Aufgabe A => Kannst du aus dem Artikel über die Beitragsschulden den Abschnitt wortgetreu wiedergeben, der mit den Worten „Krankenversicherte am Limit: Kassen“ beginnt und mit „lange nicht gelöst.“ schließt?
Aufgabe B =>
Stimmen die folgenden Aussagen mit dem Artikel über die Beitragsschulden überein? Beantworte jede mit Ja oder Nein und zitiere die ausschlaggebenden Worte des Artikels wörtlich.
(i) Vom Schuldenerlass profitierten rund 55 000 Menschen.
(ii) Die Krankenversicherungspflicht wurde im April 2008 eingeführt.
(iii) Die erlassenen Strafzahlungen beliefen sich auf 231,6 Millionen Euro.

Vorliegender Text =>
—————

Krankenversicherte am Limit: Kassen erlassen Schuldnern mehr als eine Milliarde Euro

Per Schuldenerlass in Milliardenhöhe bekamen mehr Bürger Zugang zur Krankenversicherung. Aus der Sicht der Linken ist das Problem damit aber noch lange nicht gelöst.

Innerhalb eines Jahres haben die gesetzlichen Krankenkassen ihren Versicherten mehr als eine Milliarde Euro an Beitragsschulden und Säumniszuschlägen erlassen. Nach einer aktuellen Auflistung der Bundesregierung profitierten davon rund 55 000 Menschen. Schuldenerlass und -ermäßigung summierten sich demnach bis Ende August 2014 auf 231,6 Millionen Euro, die erlassenen Strafzahlungen auf 904,4 Millionen.

Die Zahlen stammen aus der Antwort des Gesundheitsministeriums auf eine Kleine Anfrage der Linksfraktion, die dem Tagesspiegel vorliegt. Und sie verdeutlichen die Dimension eines Problems, das die Vorgängerregierung mit ihrem sogenannten Beitragsschuldengesetz vom Tisch bekommen wollte.

Plötzlich in der Schuldenfalle

Um die Zahl der Nichtversicherten zu reduzieren, war im April 2007 eine Krankenversicherungspflicht eingeführt worden. Wer ihr nicht nachkam, musste bei späterem Beitritt nicht nur seine Beiträge bis zu dem angesetzten Stichtag nachbezahlen, sondern auch hohe Strafzuschläge berappen. Viele landeten so im Laufe der Jahre bei fünfstelligen Summen, die es ihnen unmöglich machten, sich überhaupt noch nachträglich zu versichern.

—————

[Zeilen zum Auffinden beschriebener Elemente]
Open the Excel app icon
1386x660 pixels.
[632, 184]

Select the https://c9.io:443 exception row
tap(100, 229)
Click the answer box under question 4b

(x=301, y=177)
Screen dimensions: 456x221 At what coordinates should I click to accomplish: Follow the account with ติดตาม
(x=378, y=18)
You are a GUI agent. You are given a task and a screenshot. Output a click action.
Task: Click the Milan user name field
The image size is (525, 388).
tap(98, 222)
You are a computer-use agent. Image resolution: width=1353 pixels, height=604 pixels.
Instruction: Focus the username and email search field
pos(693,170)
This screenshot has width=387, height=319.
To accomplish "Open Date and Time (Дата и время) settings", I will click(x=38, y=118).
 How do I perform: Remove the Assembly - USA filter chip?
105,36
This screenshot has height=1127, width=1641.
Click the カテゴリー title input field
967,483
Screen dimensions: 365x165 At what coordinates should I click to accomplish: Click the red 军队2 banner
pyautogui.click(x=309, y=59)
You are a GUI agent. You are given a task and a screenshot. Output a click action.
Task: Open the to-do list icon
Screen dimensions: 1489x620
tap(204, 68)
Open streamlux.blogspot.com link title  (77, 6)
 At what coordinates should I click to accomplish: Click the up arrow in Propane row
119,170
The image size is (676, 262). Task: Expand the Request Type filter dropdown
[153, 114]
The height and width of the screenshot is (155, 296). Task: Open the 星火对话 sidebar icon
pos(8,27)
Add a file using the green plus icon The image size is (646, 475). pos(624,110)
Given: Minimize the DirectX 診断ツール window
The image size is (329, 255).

—————

Schriftliche Antwort A =>
Krankenversicherte am Limit: Kassen erlassen Schuldnern mehr als eine Milliarde Euro

Per Schuldenerlass in Milliardenhöhe bekamen mehr Bürger Zugang zur Krankenversicherung. Aus der Sicht der Linken ist das Problem damit aber noch lange nicht gelöst.

Schriftliche Antwort B =>
(i) Ja: „Nach einer aktuellen Auflistung der Bundesregierung profitierten davon rund 55 000 Menschen.“
(ii) Nein: „war im April 2007 eine Krankenversicherungspflicht eingeführt worden“
(iii) Nein: „die erlassenen Strafzahlungen auf 904,4 Millionen“